3. Calculate the net electric flux through the surface:
The formula to find the net electric flux through the surface is given as:
Net Electric Flux = (Charge Enclosed) / (Permittivity of Free Space)
Plugging in the values, we have:
Net Electric Flux = (2.0 µC) / (8.85 x 10⁻¹² C²/N·m²)
Simplifying the units, we get:
Net Electric Flux = (2.0 x 10⁻⁶ C) / (8.85 x 10⁻¹² C²/N·m²)
Dividing the values, we can find:
Net Electric Flux ≈ 2.26 x 10⁵ N·m²/C
Therefore, the net electric flux through the surface is approximately 2.26 x 10⁵ N·m²/C.
To find the net electric flux through the surface, we can use Gauss's law. Gauss's law states that the electric flux through a closed surface is equal to the charge enclosed by the surface divided by the permittivity of free space (ε₀).
In this case, we have a cubical Gaussian surface with a point charge at its center. The charge enclosed by the surface is equal to the charge of the point charge since the surface completely encloses the charge.
Given:
Charge, q = 2.0 µC (microcoulombs)
Permittivity of free space, ε₀ = 8.85 x 10⁻¹² C²/(N·m²)

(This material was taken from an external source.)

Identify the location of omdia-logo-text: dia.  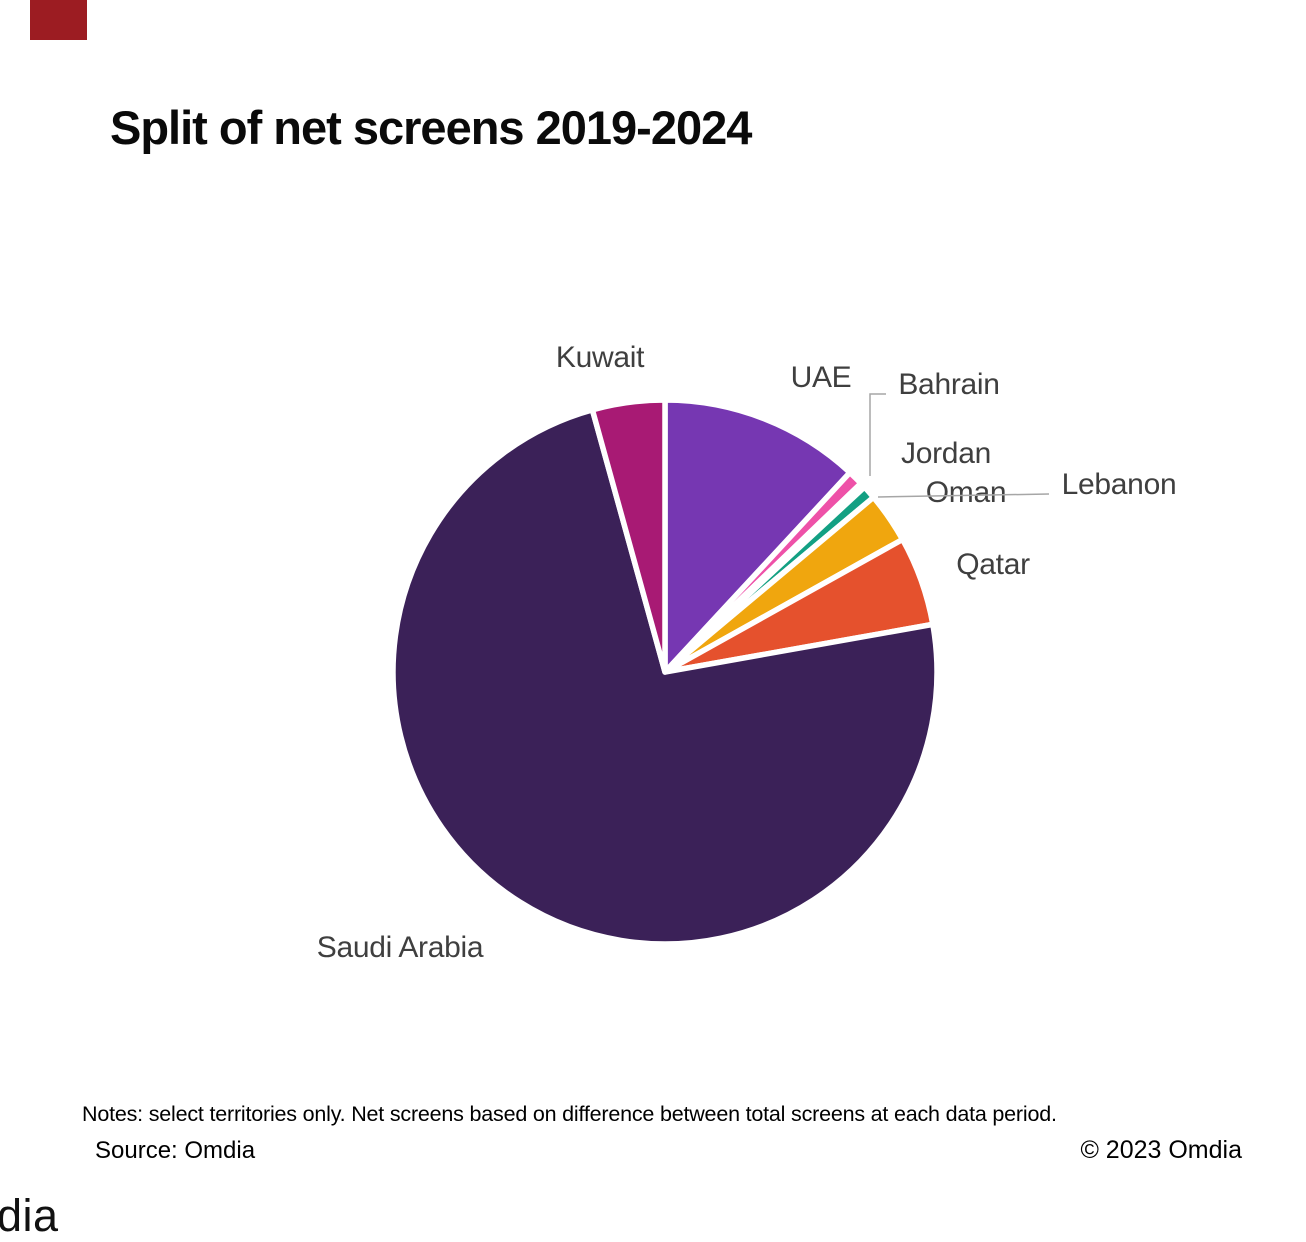
(30, 1216).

Now let's calculate the net electric flux:
Step 1: Calculate the charge enclosed by the surface.
The charge enclosed by the surface is equal to the given charge, which is 2.0 µC.
Step 2: Calculate the net electric flux.
The net electric flux (Φ) is given by the equation: Φ = q / ε₀.

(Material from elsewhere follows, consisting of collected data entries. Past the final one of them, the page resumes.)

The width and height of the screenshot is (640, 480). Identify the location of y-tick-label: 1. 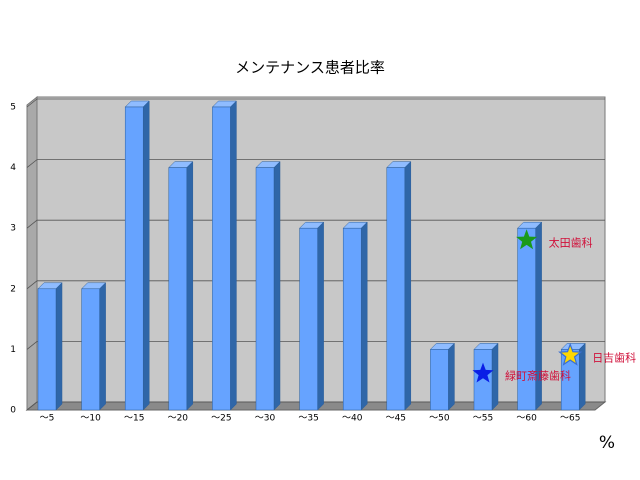
(13, 350).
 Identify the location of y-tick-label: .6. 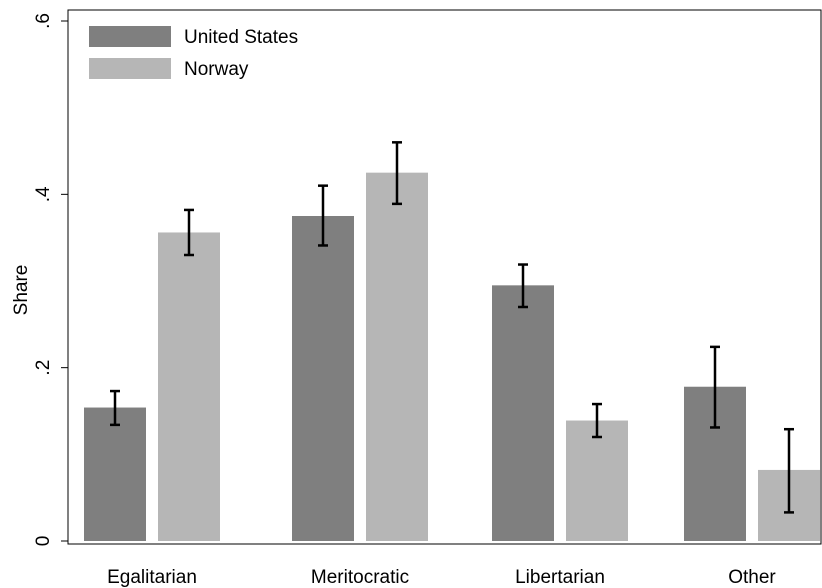
(44, 21).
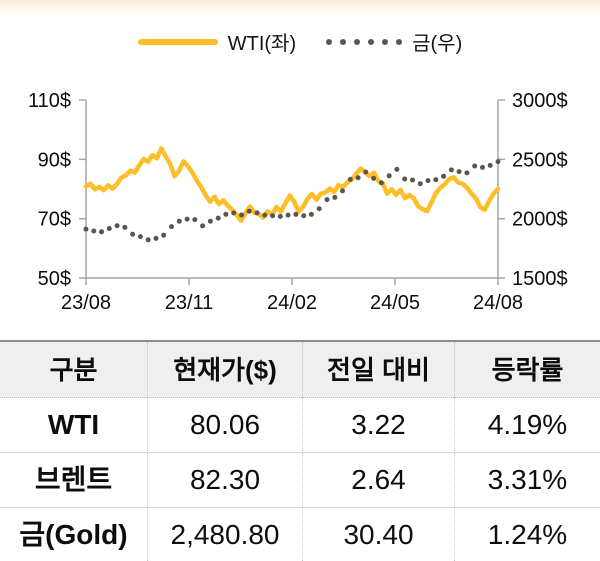 The height and width of the screenshot is (561, 600). Describe the element at coordinates (74, 480) in the screenshot. I see `row-brent-name: 브렌트` at that location.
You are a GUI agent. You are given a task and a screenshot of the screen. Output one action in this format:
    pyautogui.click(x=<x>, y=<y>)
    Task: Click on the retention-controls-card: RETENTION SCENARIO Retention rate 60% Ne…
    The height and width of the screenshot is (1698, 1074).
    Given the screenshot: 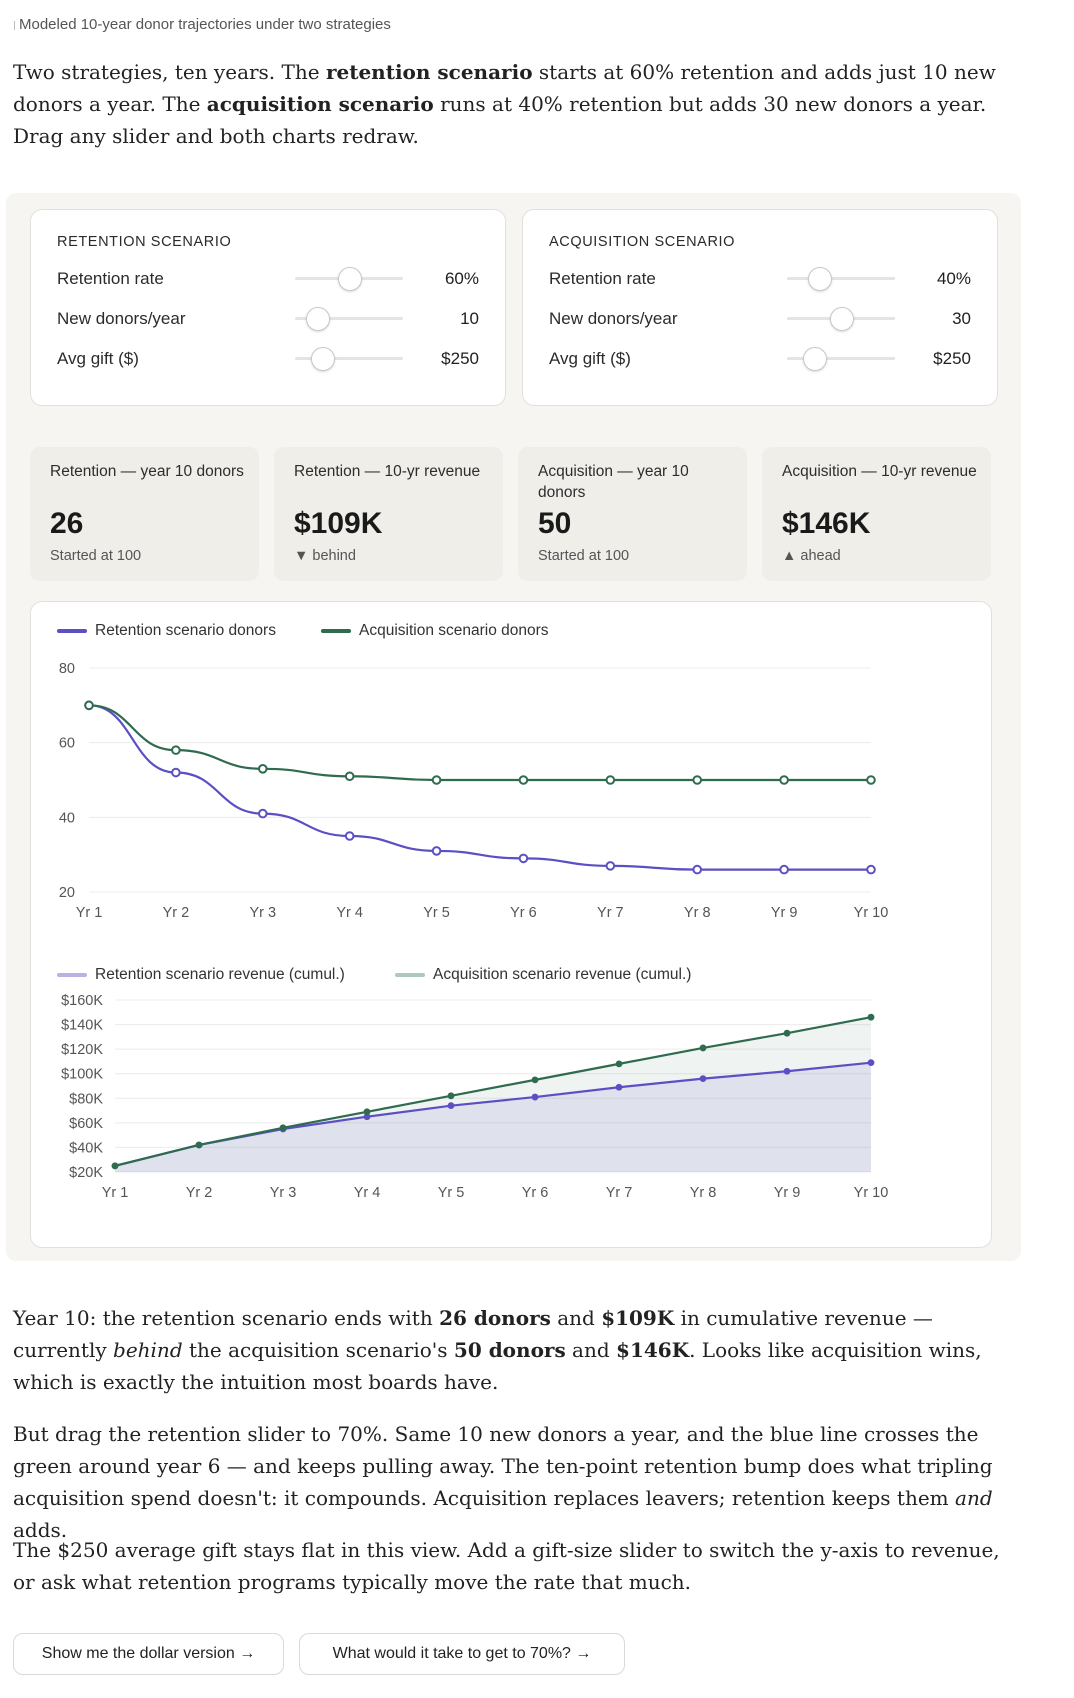 What is the action you would take?
    pyautogui.click(x=268, y=308)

Substituting the values, we get:
Φ = 2.0 µC / (8.85 x 10⁻¹² C²/(N·m²))
Step 3: Simplify the expression.
To simplify the expression, we divide the charge by the permittivity of free space.
Φ = 2.0 µC x (N·m²) / 8.85 x 10⁻¹² C²
Step 4: Convert units if necessary.
Given that 1 µC = 10⁻⁶ C, we can convert the units of charge:
Φ = 2.0 x 10⁻⁶ C x (N·m²) / 8.85 x 10⁻¹² C²
Step 5: Calculate the net electric flux.
Now, we can calculate the net electric flux:
Φ = (2.0 x 10⁻⁶) / (8.85 x 10⁻¹²) N·m²/C²
Using a calculator, we find:
Φ ≈ 2.26 x 10⁶ N·m²/C²
Therefore, the net electric flux through the surface is approximately 2.26 x 10⁶ N·m²/C².